From the line that contains "Instruction: Click the Back button" to the final line of the entries below, write out every line exactly as it appears, and nothing else.
=-=-=
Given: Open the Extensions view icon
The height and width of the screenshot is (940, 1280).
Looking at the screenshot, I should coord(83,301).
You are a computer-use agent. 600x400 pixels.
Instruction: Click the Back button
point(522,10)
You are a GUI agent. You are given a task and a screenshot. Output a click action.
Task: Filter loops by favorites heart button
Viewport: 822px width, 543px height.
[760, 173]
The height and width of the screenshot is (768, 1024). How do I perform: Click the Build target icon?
=-=-=
• **The answer**:
Instruction: Click the Back button
point(522,10)
You are a GUI agent. You are given a task and a screenshot. Output a click action.
Task: Filter loops by favorites heart button
Viewport: 822px width, 543px height.
[760, 173]
The height and width of the screenshot is (768, 1024). How do I perform: Click the Build target icon?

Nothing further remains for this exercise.